WORK TO BE COMPLETED: Put the lines of the material into a JSON list of strings, one string per line and no blank lines. Begin at the line that contains "Task: Enable the Cash Market checkbox" and stop after the line that contains "Action: click(142, 254)".

----- INPUT ROWS

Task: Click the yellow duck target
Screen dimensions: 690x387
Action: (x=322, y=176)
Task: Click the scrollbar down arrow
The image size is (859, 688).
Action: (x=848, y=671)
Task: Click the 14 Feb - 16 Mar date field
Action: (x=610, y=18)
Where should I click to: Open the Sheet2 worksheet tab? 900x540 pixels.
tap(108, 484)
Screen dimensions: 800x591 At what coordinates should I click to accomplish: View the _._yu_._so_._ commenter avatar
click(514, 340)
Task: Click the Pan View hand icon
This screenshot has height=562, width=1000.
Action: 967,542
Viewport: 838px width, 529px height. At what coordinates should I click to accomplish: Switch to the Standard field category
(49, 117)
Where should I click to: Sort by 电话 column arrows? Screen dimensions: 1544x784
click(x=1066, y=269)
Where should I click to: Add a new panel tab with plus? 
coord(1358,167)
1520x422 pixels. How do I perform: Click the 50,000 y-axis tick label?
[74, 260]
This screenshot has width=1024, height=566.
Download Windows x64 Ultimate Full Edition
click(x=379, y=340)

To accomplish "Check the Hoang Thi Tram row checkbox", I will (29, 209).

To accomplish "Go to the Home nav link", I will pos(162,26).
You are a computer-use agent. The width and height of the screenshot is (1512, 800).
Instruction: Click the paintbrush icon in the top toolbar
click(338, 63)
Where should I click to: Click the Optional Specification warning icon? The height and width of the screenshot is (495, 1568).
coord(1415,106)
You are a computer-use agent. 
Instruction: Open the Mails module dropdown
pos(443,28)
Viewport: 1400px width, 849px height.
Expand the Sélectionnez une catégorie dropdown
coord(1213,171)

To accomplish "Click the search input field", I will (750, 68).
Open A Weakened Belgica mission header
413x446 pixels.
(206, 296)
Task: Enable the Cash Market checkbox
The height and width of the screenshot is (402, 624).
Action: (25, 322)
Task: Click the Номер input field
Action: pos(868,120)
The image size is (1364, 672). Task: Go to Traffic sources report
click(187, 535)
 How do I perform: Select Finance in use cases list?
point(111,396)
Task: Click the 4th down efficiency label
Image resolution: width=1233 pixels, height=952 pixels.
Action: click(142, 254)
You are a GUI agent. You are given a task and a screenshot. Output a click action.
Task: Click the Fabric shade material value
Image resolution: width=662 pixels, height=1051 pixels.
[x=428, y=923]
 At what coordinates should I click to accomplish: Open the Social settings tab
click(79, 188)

----------

RESPONSE FOR THIS EXERCISE:
[
  "Task: Enable the Cash Market checkbox",
  "The height and width of the screenshot is (402, 624).",
  "Action: (25, 322)",
  "Task: Click the Номер input field",
  "Action: pos(868,120)",
  "The image size is (1364, 672). Task: Go to Traffic sources report",
  "click(187, 535)",
  " How do I perform: Select Finance in use cases list?",
  "point(111,396)",
  "Task: Click the 4th down efficiency label",
  "Image resolution: width=1233 pixels, height=952 pixels.",
  "Action: click(142, 254)"
]